Мериамун опустилась перед ним на колени, она не могла оторвать от него влюбленного взгляда.

— Хорошо, Одиссей, может быть, я скоро потребую, чтобы ты выполнил свою клятву. Не считай меня коварной и злой; ведь если я поступила сейчас жестоко, то только из любви к тебе. Давно, очень давно, Одиссей, твоя тень упала на мое сердце, и оно отдало себя этой тени. Каждую ночь, ложась спать, я призывала твою тень явиться мне во сне, и вот ты явился, не во сне, а наяву, живой человек из плоти и крови, я увидела тебя и полюбила, полюбила на свою погибель. Я укротила свою гордыню и решила завоевать твое сердце, боги дали мне другой облик — как ты говоришь, — и в этом облике, в облике той, кого ты любишь, ты сделал меня своей женой. Быть может, Одиссей, мы с ней одно целое: она — это я, а я — это она. Как бы там ни было, я не отреклась от тебя, как отреклась она. О, когда ты стоял на моем ложе во всей своей красе и мощно отражал нападение этих мерзких собак, пока этот подлый сидонец не перерезал твою тетиву…

— Где он? Где это трусливое ничтожество? Обещай мне, царица, что он будет лежать на этом самом ложе, где сейчас лежу я, и что он умрет такой же смертью, к какой приговорен я.

— Я бы с радостью выполнила твое желание, — ответила она. — Но ты опоздал со своей просьбой. Достаточно было Самозванке Хатор взглянуть на него, и он тут же пронзил себя мечом. Сейчас я уйду — ночь на исходе, а фараон еще до рассвета должен увидеть вещий сон. Прощай, Одиссей. Сейчас ты лежишь на жестком каменном ложе, но мягче и нежнее пуха царское ложе, на которое ты скоро возляжешь.

И она ушла.

— Да, Мериамун, — прошептал Скиталец, глядя ей вслед. — Жестко каменное ложе, на котором я сейчас лежу, и мягче и нежнее пуха ложе царей, которое ждет меня в царстве Персефоны. Но не с тобой я его разделю.

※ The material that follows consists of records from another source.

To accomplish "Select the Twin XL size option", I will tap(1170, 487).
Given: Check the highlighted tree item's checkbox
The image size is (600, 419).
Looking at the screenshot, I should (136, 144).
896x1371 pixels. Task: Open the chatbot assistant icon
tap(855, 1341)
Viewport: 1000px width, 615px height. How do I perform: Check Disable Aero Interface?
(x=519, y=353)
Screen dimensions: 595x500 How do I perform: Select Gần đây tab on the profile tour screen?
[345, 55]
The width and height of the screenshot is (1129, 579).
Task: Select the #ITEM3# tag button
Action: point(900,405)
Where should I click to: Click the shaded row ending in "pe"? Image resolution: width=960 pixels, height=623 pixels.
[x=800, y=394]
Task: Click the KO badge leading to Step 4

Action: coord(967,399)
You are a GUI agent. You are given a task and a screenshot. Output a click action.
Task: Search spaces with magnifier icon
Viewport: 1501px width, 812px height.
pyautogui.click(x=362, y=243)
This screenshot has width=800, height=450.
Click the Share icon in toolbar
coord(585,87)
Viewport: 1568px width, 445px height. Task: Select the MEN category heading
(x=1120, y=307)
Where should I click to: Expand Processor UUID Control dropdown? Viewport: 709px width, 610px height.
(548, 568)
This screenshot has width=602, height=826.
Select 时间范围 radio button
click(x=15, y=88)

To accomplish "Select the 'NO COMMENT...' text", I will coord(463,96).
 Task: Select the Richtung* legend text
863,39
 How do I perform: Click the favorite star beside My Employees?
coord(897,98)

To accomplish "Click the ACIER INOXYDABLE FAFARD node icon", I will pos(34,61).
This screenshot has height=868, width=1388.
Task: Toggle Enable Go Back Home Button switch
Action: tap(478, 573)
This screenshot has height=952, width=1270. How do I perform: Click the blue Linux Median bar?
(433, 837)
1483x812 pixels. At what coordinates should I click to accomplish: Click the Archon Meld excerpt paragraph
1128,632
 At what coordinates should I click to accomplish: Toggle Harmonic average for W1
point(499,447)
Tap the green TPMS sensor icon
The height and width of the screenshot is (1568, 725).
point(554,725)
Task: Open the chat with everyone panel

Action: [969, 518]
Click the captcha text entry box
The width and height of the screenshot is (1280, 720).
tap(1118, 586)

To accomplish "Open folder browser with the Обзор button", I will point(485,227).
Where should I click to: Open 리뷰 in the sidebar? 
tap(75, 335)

На жестком ложе провожу я нынешнюю ночь, но еще более жесткое уготовано тебе в царстве смерти, на нем ты будешь проводить все свои ночи, когда Эринии покарают тебя, клятвопреступница.

Глава 23

СОН ФАРАОНА
Изнемогший от усталости, горя и тревог, фараон спал в своей опочивальне тяжелым сном. Мериамун вошла к нему, встала в изножье золоченого ложа и, воздев руки, стала с помощью своих чар навевать фараону видения — лживые сны, что приходят через врата из слоновой кости. И вот какие видения к нему слетелись: ему снилось, что он спит на собственном ложе, а гигантская статуя творца всего сущего Пта спускается со своего пьедестала перед храмом и подходит к нему, он просыпается во сне и, простершись на полу перед богом, спрашивает, что означает его приход. И Пта ему отвечает: «Менепта, возлюбленный сын мой, слушай, что я тебе скажу. Разноплеменные варвары надвигаются на древнюю страну Кемет, враги всё уничтожают на своем пути. Выполняй мои повеления, и я дарую тебе победу. Ты с такой же легкостью разобьешь разноплеменных варваров, с какой крестьянин срубает сгнившую пальму. Враги падут, и ты заберешь их добычу. Но ты ни в коем случае, мой сын, не должен выступать во главе своего войска. В подземной темнице твоего дворца лежит на ложе пыток могучий воин, прославленный своими победами над варварами, Скиталец, повидавший в своих странствиях многие страны и земли. Ты освободишь его от оков и поставишь во главе своего войска, а о проступке, который он совершил, забудешь. Проснись, Менепта, проснись! Вот лук, которым ты победишь врагов».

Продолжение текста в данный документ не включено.